Il y a de l’humour dans cette série, mais surtout des sujets de fond. Votre personnage, Fara, est une journaliste d’une chaîne d’info. On sent que vous voulez dénoncer la désinformation, l’info buzz autour des banlieues…

Oui Fara représente vraiment l’intersectionnalité. Elle subit le racisme, le sexisme, la discrimination au sens le plus large. Moi aussi j’ai vécu ça. Comme dans la scène d’ouverture où le flic tutoie directement Fara, où il lui parle mal, ça m’est arrivé. Je ne sais pas si c’est parce que je suis une femme ou une arabe… Du coup, j’ai nourri le personnage de phrases qu’on m’a dites comme «t’inquiète pas, tout doucement on va oublier d’où tu viens». Et quand j’ai parlé avec des journalistes femmes pour créer ce personnage, elles m’ont vraiment expliqué leur combat, en tant que femmes maghrébines, qu’elles doivent faire trois fois plus que les autres tout en voyant les places leur passer sous le nez.
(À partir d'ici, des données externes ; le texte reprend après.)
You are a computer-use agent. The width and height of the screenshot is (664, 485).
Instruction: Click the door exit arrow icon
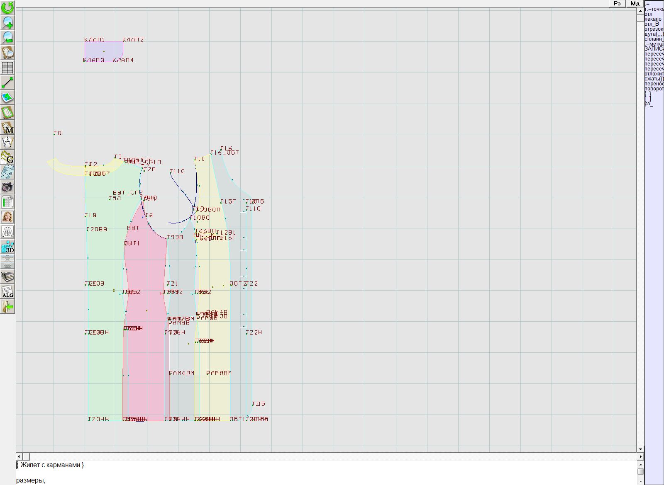coord(7,306)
Je me souviens que pour moi, Claire Chazal c’était une icône, c’était la femme qui avait de la poigne. Et aujourd’hui, on n’a pas encore une femme racisée qui présente le JT de TF1, le plus regardé d’Europe. Donc, je me suis dit «j’y vais!». Avec la fiction, tu peux tout inventer! Mais ce n’est pas normal que ça paraisse fou de le faire, que ça n’existe pas en vrai.
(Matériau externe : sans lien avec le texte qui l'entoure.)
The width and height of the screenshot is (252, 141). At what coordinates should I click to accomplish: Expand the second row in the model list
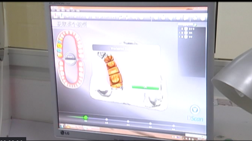[179, 33]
En parlant de discrimination, il y a une scène très significative dans la série où Fara, quand elle devient présentatrice, se voit lisser et blondir les cheveux. Vous l’avez déjà vécu ça?

Je pense qu’il y a un complexe et un racisme capillaires. Moi, on m’a en tout cas toujours dit: «lisse tes cheveux, ça fait plus propre». Je n’avais alors pas conscience de ce qu’on me disait… Ma mère, elle, me disait –et c’est dire à quel point on a, nous, des complexes–: «tu ne vas pas aller comme ça, t’es pas présentable!». Si tu y réfléchis bien, quand tu regardes les dessins pour enfants, quand on veut montrer une petite fille un peu fofolle, elle a les cheveux ébouriffés, un peu bouclés! Et quand il y a une meuf kaïra (racaille) dans les films, souvent elle a les cheveux bouclés.